Las historias de fantasmas y almas en pena suelen aparecer después de tragedias que ocurrieron en algún sitio, donde una persona solía vivir o paso sus últimos momentos. Este es el caso de la leyenda del ánima de Anacahuita. Esta es la historia de un hombre que muchas personas consideran milagroso, una leyenda de terror mexicana que pocos conocen.

¿Qué sucedió?

Esto sucedió haya por el año 1915 en el camino de Icamole a Milagro, Nuevo León.

Los villistas y carrancistas iniciaron a prepararse para librar una batalla en la que perdieron la vida muchos soldados y muchos otros terminaron heridos. Uno de esos heridos fue un militar de nombre Roberto Cisneros Jaramillo, a quien abandonaron herido a su suerte.

La capilla del soldado sentado
La capilla del soldado sentado

Algunos días después mientras dos pastores de cabras pasaban por aquel lugar encontraron los restos del hombre. Ambos se compadecieron de él y aun que no podían hacer gran cosa, por lo menos trataron de evitar que los animales carroñeros se alimentaran de su cuerpo.

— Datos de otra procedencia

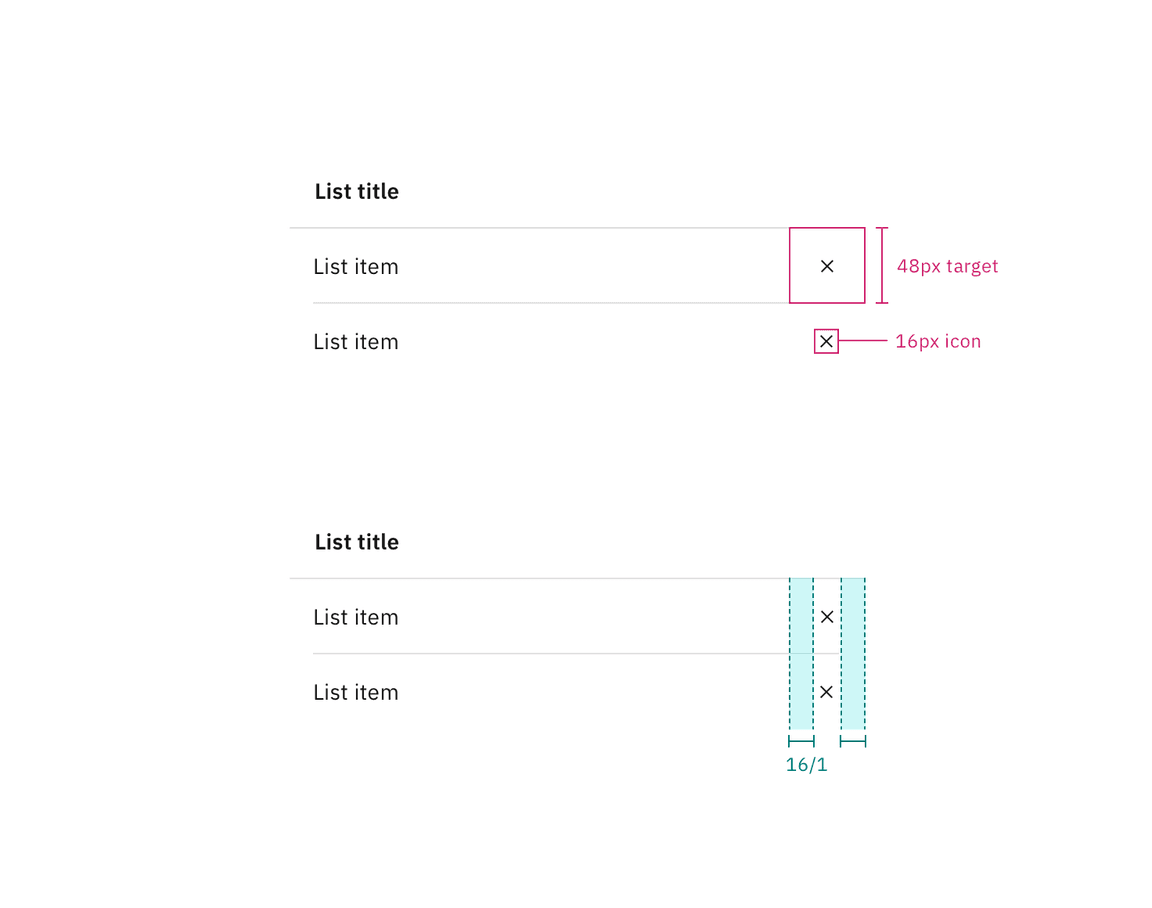The width and height of the screenshot is (1152, 908).
Task: Click the divider line under the bottom list title
Action: tap(540, 578)
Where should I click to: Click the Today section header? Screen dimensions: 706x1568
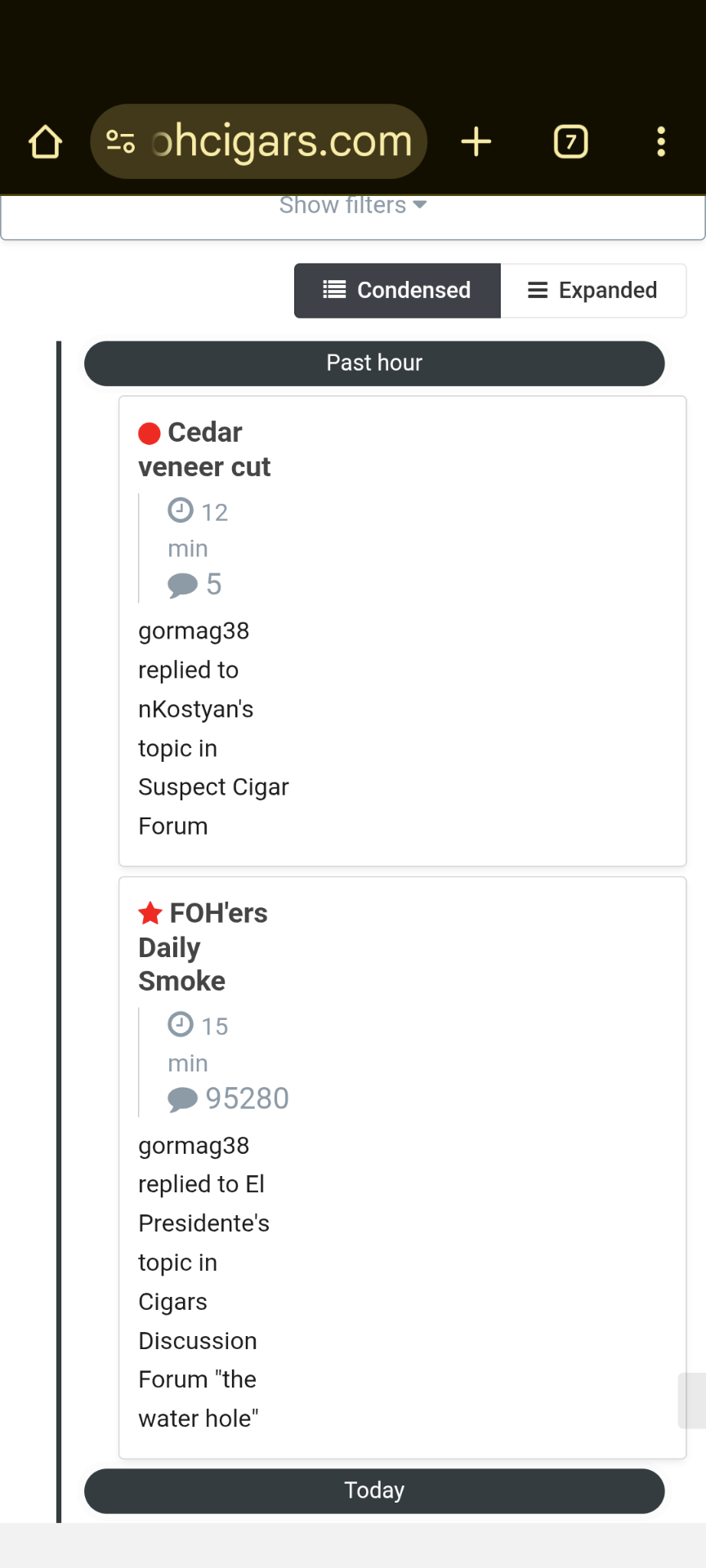[374, 1490]
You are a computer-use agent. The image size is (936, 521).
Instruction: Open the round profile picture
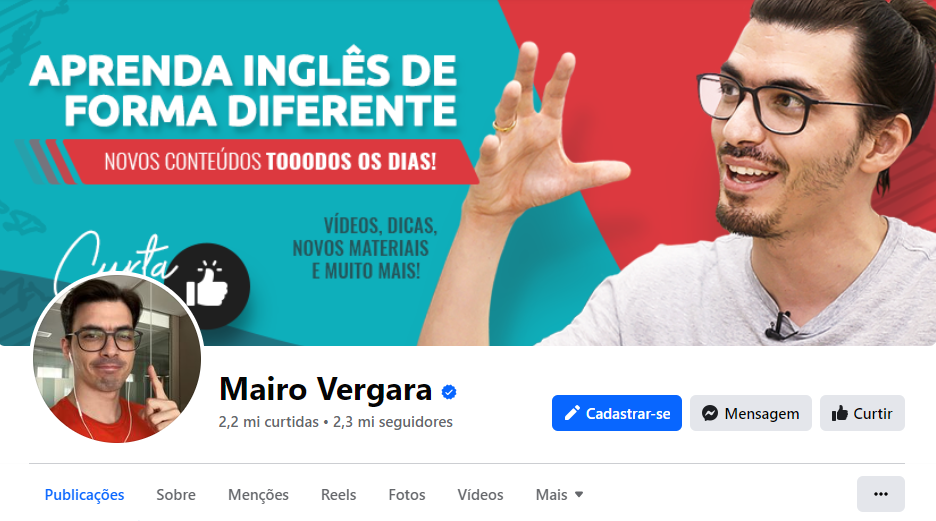coord(117,358)
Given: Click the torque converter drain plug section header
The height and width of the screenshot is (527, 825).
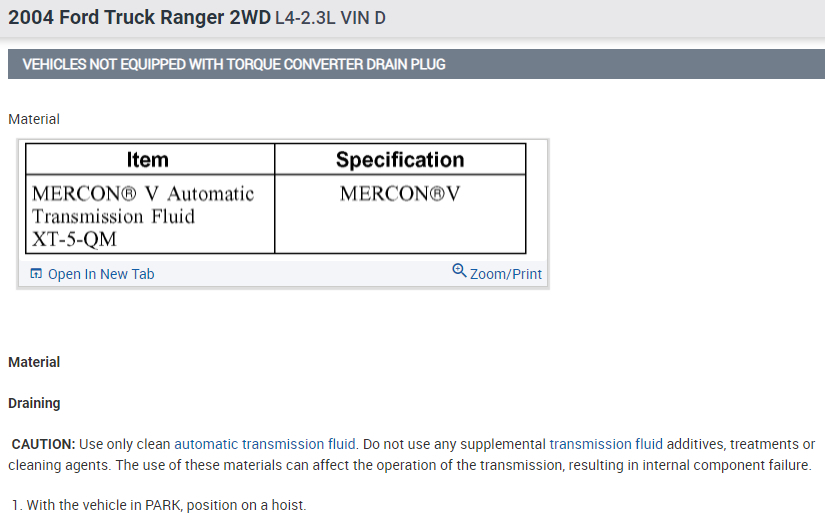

Lo enterraron debajo de un árbol de anacahuita y sobre de él colocaron grandes piedras para evitar que los animales lo extrajeran.

No se sabe el porqué, pero se piensa que, debido al miedo de ser ridiculizados, ambos pastores evitaron regar el rumor de lo que habían hecho, sin embargo, pronto algunos otros iniciaron a afirmar que en aquel árbol se les había aparecido el ánima de un soldado.

A este punto se suponía que nadie sabía de aquel suceso, mucho menos que aquel hombre se hallaba ahí.

Muchos años después un ferrocarrilero construyo una capilla

Años más tarde un acontecimiento más ocurrió. En medio de la madrugada un maquinista inicio a tener mucha fiebre, el hombre avisto al soldado y le solicito ayuda, prometiendo darle una sepultura digna si lo ayudaba. El ánima lo auxilio y el hombre honro su promesa construyéndole una capilla.

Capilla del soldado sentado interior
Capilla del soldado sentado interior

Desde entonces se creó la capilla a la que llaman la tumba del soldado sentado que se puede mirar en aquel lugar permaneciendo en pie hasta nuestros días.

Hoy en día la historia se sigue narrando en la ciudad. La gente cuenta como el ánima ayudo a aquel ferrocarrilero, aunque también comenzó la leyenda que afirma que Roberto Cisneros Jaramillo aún se sigue apareciendo ahí deambulando por las madrugadas, sin obtener el descanso aún.